Diese unter konservativen und fundamentalistischen Muslimen Nordnigerias weit verbreitete Verschwörungstheorie hat katastrophale Folgen. Weil er eine Verschwörung der USA zur Entvölkerung Nigerias vermutet, hat der Oberste Shariarat in Kano durchgesetzt, dass die Kinder in diesem Bundesstaat nicht gegen Kinderlähmung geimpft werden dürfen. Das Ziel der WHO, die Krankheit bis 2005 auszurotten, ist damit gefährdet. Nigeria hat die höchste Rate von Neuinfektionen auf der Welt, die meisten Fälle wurden in Kano verzeichnet.

Hungern gegen Howard

Australien. Auf unbegrenzte Zeit, »selbst wenn es unser Leben kostet«, wollen acht afghanische und ein pakistanischer Asylbewerber auf der Pazifikinsel Nauru in dem dortigen Internierungslager ihren am Weltmenschenrechtstag begonnenen Hungerstreik fortsetzen. Um den Forderungen nach Freilassung Nachdruck zu verleihen, haben sich vier der Bootsflüchtlinge zudem die Lippen zugenäht. In Nauru sitzen derzeit noch insgesamt 280 Flüchtlinge im Abschiebelager, unter ihnen 93 Kinder. Seit 2001 inhaftiert die konservative australische Regierung alle ankommenden Flüchtlinge in pazifischen Kleinstaaten.

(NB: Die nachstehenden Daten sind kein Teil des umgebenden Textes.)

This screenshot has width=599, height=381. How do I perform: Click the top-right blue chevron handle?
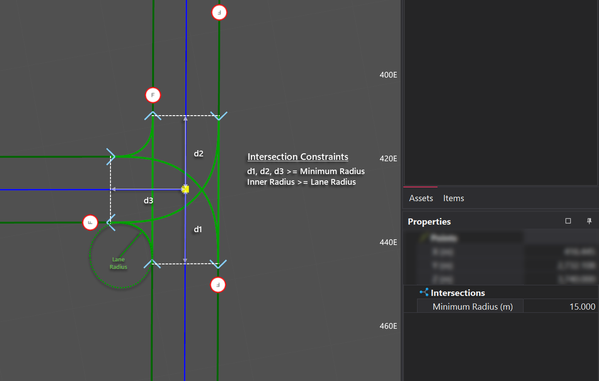[x=219, y=116]
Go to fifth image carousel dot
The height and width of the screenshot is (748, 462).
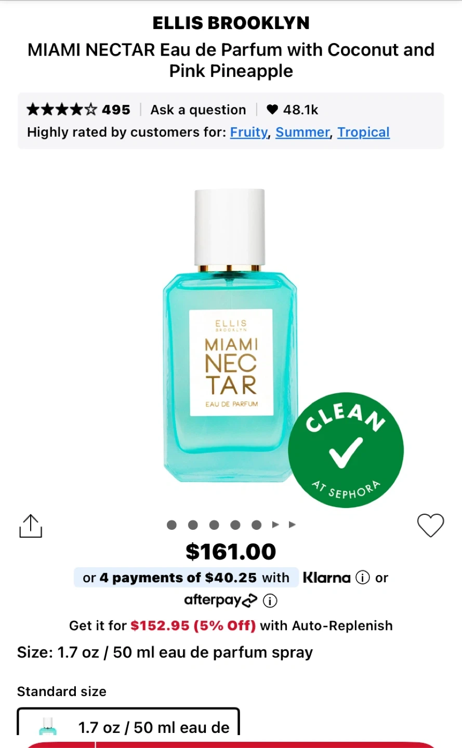tap(256, 525)
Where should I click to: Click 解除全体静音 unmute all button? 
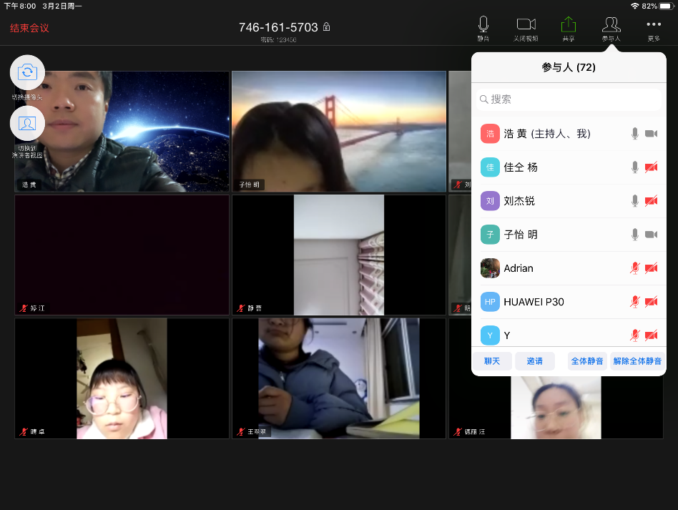click(637, 361)
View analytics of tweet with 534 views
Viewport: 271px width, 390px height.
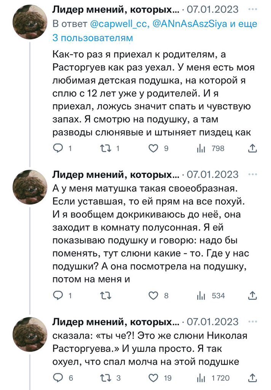coord(201,296)
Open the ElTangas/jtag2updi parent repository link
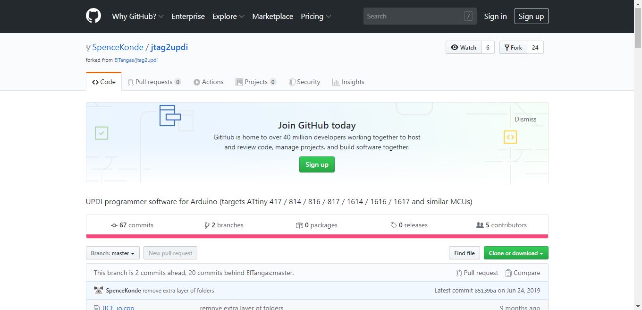The width and height of the screenshot is (642, 310). click(136, 60)
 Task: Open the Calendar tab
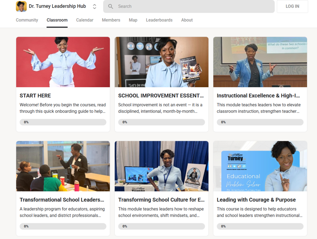point(85,20)
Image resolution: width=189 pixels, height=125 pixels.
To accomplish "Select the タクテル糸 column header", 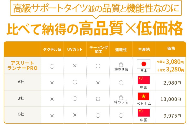I will click(52, 50).
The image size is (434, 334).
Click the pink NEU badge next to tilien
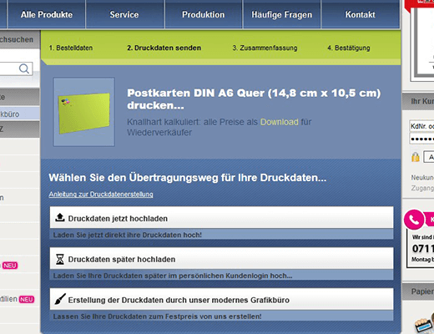click(27, 300)
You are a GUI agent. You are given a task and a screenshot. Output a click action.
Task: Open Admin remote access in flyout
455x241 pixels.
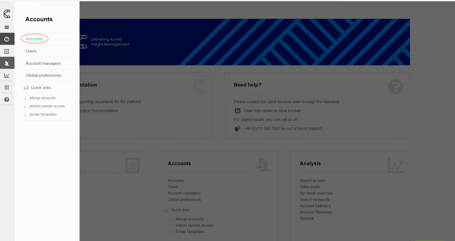47,106
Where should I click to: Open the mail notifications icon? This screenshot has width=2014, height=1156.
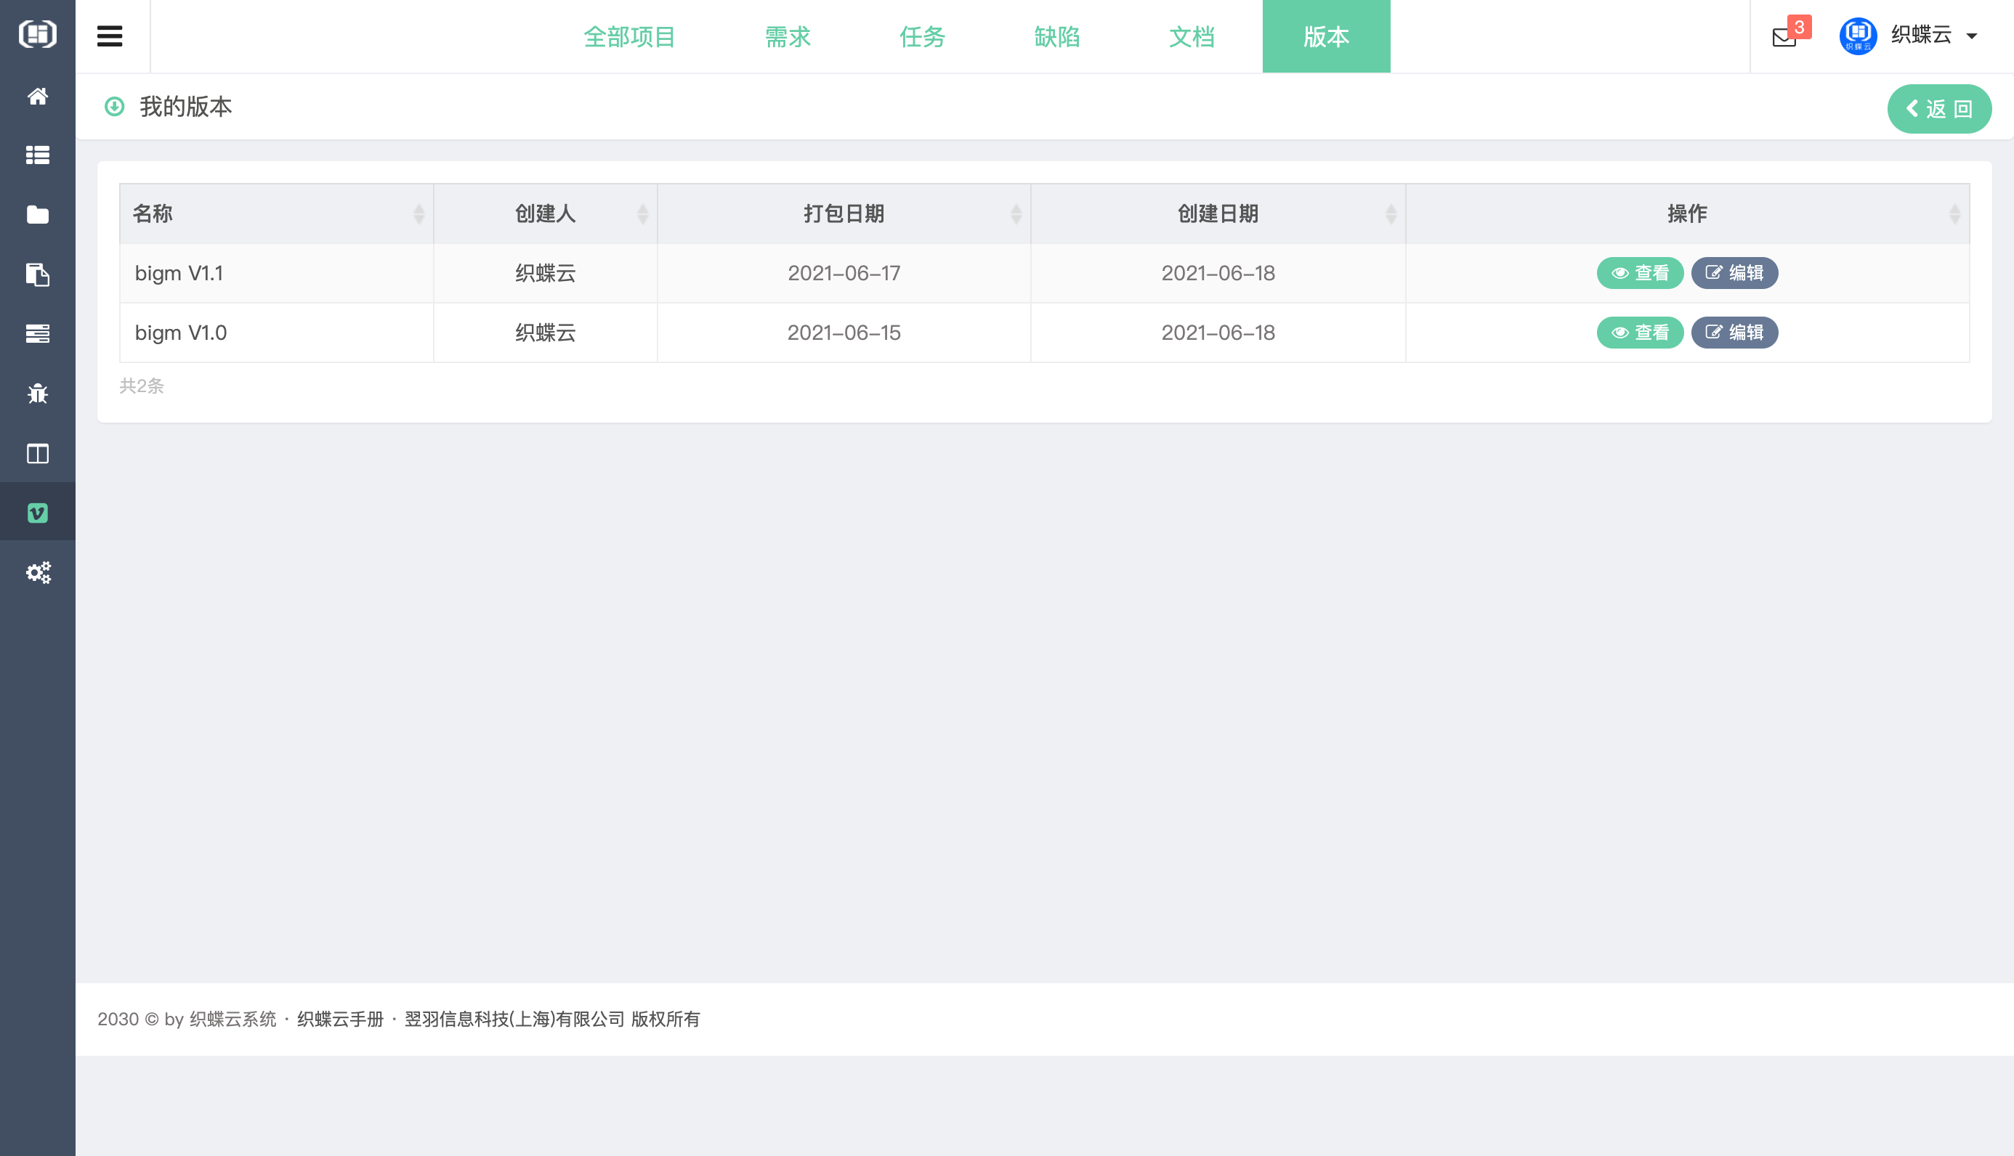pyautogui.click(x=1784, y=37)
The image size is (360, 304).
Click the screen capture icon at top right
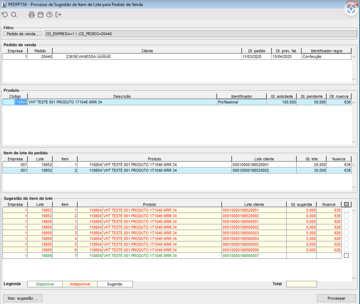point(351,9)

Mit ihrer Forderung stoßen die Internierten bei der für ihre strenge und rassistische Flüchtlingspolitik berüchtigten Regierung unter Premierminister John Howard auf taube Ohren. Aus dem Immigrationsministerium verlautete, es sei doch besser, wenn die Asylsuchenden so couragiert wären, ihre Proteste einzustellen, und ihre Energien lieber darauf verwendeten, »nach Afghanistan zurückzukehren und dort mit ihrem Leben fortzufahren«.